連載「ひきこもり時給2000円」vol.40
就活失敗を機に僕がひきこもっていたのは、今から20年前のことだ。あのとき、僕の親は何を考えていたのだろう。先日、母に直接聞いてみた。
――当時、どんな気分だった?
とにかく、腫れ物にさわる感じだったよね。「早くふつうの状態に戻ってほしい」という気持ちで。当時は、「ひきこもり」という認識はもちろんなくて、「いつまでも学生気分が抜けないんだろう」と思っていたんだよね。いつまで経っても社会に出ていけないのは、やっぱり私の育て方が悪かったんじゃないかって。
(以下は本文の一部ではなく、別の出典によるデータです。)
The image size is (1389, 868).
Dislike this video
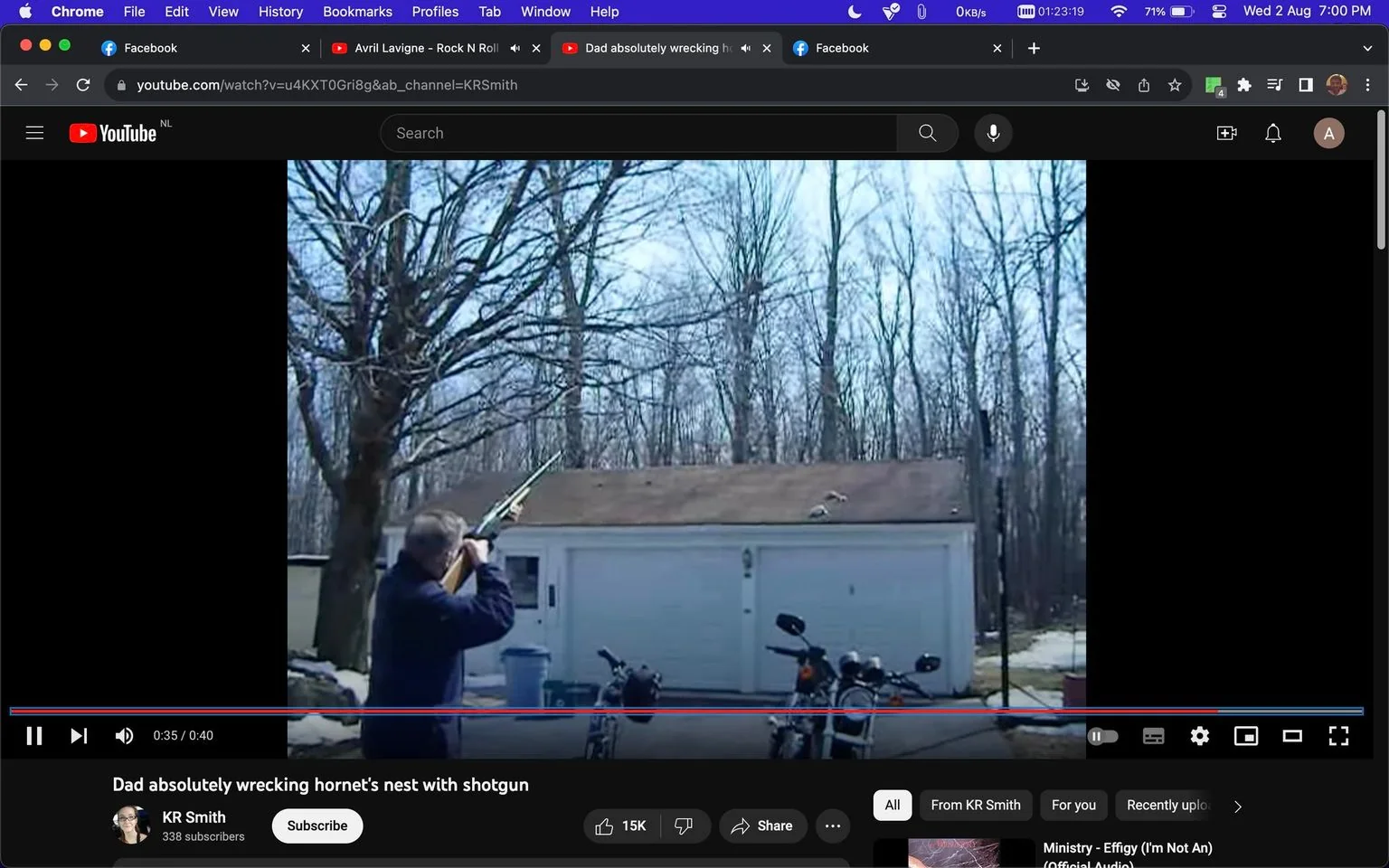pos(684,826)
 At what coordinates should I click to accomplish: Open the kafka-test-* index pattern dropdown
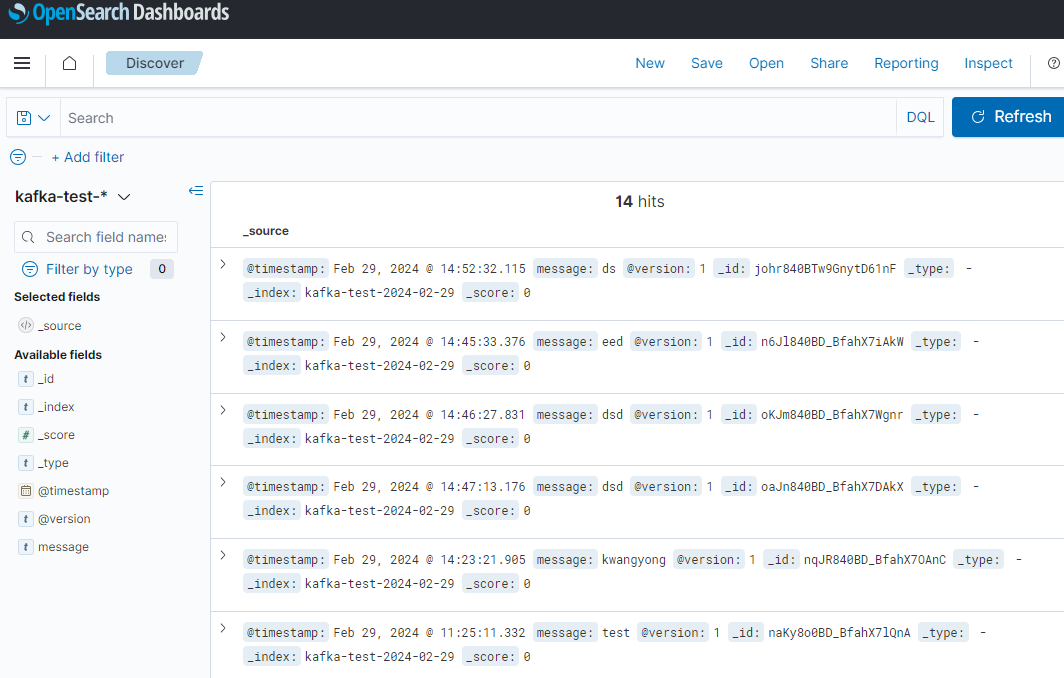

――自分が「これから病院に行ってくる」と言った日、きょとんとした顔をしていたが?
「病院に行ってどうなるんだ?」というのが正直な気持ちで。べつに病院に反対なわけではなくてね。「ひきこもり」という言葉も知らなかったし、「当時の君の状態」と「病院に通う」ということが、私の頭の中で結びつかなかったんだよね。それでその後、病院の先生から言われたのは、「圭太さんは程度としては軽いけど、まちがいなく『社会的ひきこもり』(でも軽いから早く治るというものではない)」ということと、「彼にとって居心地のよい家庭にしてください」ということのふたつ。でもそれほどていねいに話されたわけでもないし、半分は狐につままれたような感じだったかな。
――でも、そこから親の接し方が明らかに変わったよね?
うん、とくにお父さんは変わったと思う。